Before May 26th, you will probably have read or heard about the EU Privacy and E-Commerce Regulations (PECR) or the EU Cookie Law and the impact it could have on the UK’s Internet Industry. 4Ps Marketing have covered the legislation in some detail on their own blog, by guest blogging on eConsultancy and giving a presentation and panel session at the Association of Online Publishers.
For me, the more I thought about the legislation, the more I began to agree with the ICO. Users should be aware that sites can track their behaviour, but is this any different to TFL being able to track a customer as they move across London’s Underground network? In my view, the legislation was about awareness, making people know that their behaviour could be monitored. The £500,000 fine, which the ICO can impose on non-conforming sites, is a means for the ICO to have some teeth if needed, but they have always been clear that this would be a last resort. Again, in my view, this was something that many journalists used to scare both businesses and users. Some also believe that the ICO did an “11th hour u-turn” with implied consent but again this was covered in the AOP session as an option.
So how have UK businesses adapted to the change? What will happen from here? Was it all a storm in a teacup?
It is quite interesting to see how the major eCommerce sites like Tesco, Asda, M&S and John Lewis have tackled the legislation – in my view, some have failed the first test and that is to provide clarity to the user on how they are being tracked and why.

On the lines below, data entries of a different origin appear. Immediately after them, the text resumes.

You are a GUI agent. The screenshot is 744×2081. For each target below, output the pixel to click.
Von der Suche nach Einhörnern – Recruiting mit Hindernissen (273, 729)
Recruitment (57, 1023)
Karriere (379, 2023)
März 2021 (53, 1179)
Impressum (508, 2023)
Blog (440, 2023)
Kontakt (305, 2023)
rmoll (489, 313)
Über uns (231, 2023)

The examples below show how some of the UK’s top brands have interpreted and responded to the legislation:
Other sites have been clearer in their implied consent; the BBC, Jamie Oliver and, indeed, 4Ps Marketing’s site all show the user they are using cookies.
Sadly though, the UK Government’s flagship website, Directgov has made no effort to make its site compliant, other than putting a link saying “Cookies” at the top of the site, somewhat misleading to visitors.
So what will happen next? I believe Cookie messages will continue to appear on websites for the foreseeable future but over time will either become integrated into the Web Browser as agreement is reached on a common mechanism for gaining consent or sites may even standardise their implementation. I believe a lot of unnecessary hype was made around the legislation, but it will be interesting to see how the ICO reacts to any complaints it receives.